Activity: Because only the text is wanted, repeat the records below exactly and omit the pictures.

==============================

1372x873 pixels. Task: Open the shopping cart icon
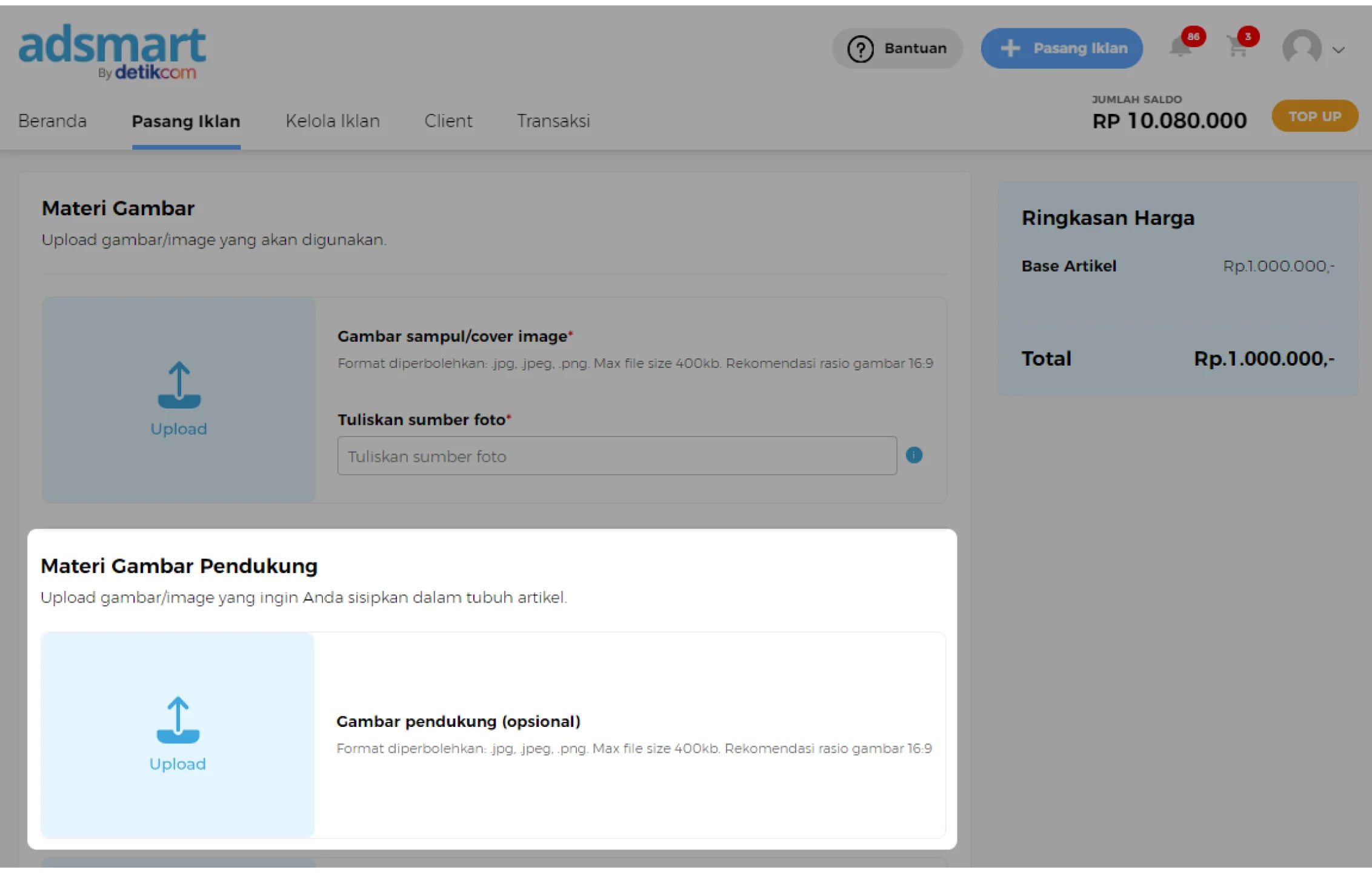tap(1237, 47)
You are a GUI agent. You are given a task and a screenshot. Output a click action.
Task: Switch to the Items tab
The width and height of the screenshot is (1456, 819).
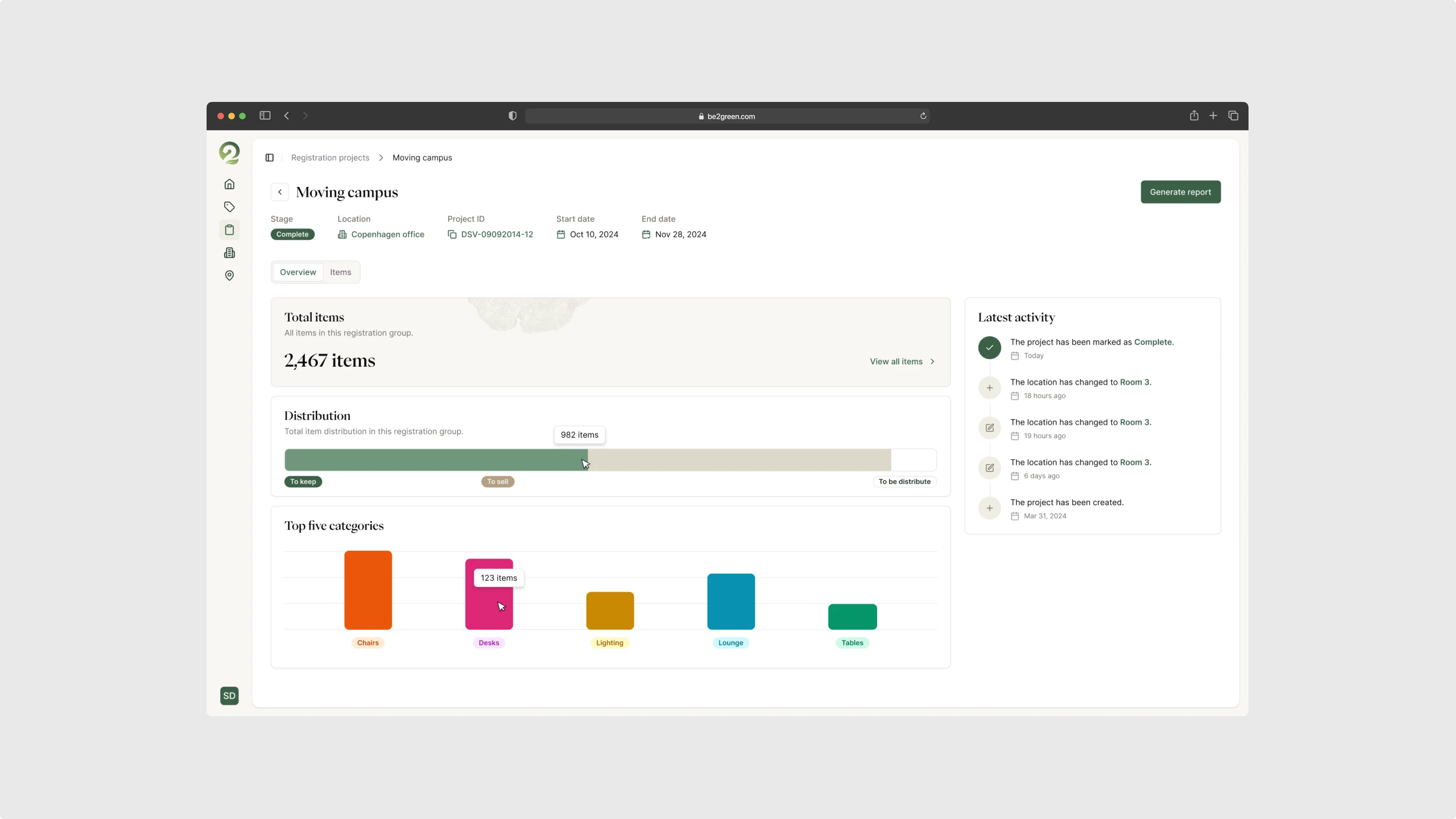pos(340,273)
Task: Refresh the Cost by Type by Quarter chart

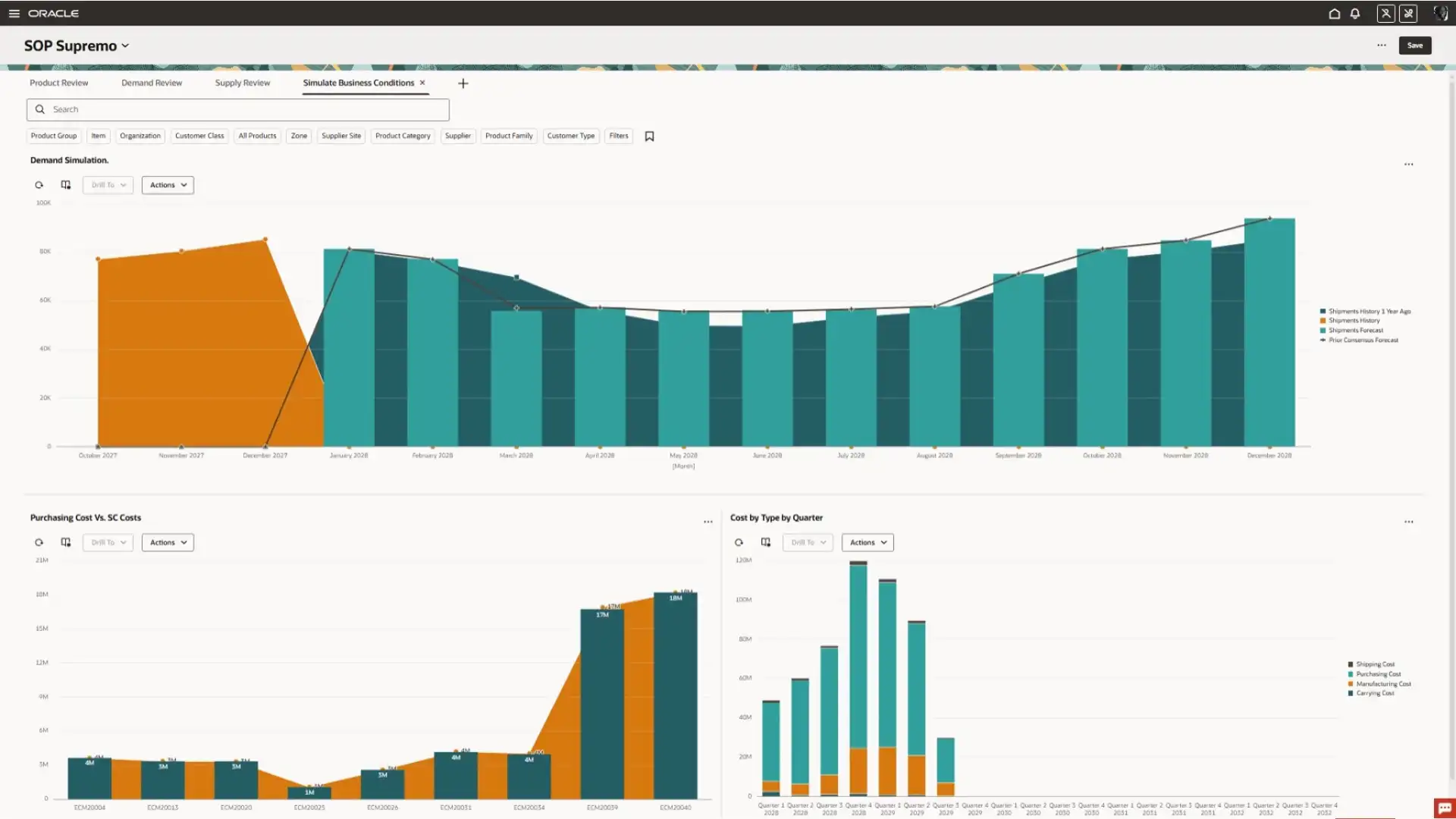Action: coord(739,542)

==============================

Answer to this problem:
1372x873 pixels. Task: Open the shopping cart icon
tap(1237, 47)
You are a GUI agent. You are given a task and a screenshot. Output a click action.
Task: Switch to the Items tab
The width and height of the screenshot is (1456, 819).
pos(340,273)
Task: Refresh the Cost by Type by Quarter chart

Action: coord(739,542)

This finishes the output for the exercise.